* _TASK OBJECTIVE_
Retype the entries below exactly, but begin at the line containing "Click the table search magnifier icon" and end at the last line.

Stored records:
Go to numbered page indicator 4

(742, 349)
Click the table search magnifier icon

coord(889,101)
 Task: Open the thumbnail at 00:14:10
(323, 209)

* _TASK SOLUTION_
Click the table search magnifier icon

coord(889,101)
 Task: Open the thumbnail at 00:14:10
(323, 209)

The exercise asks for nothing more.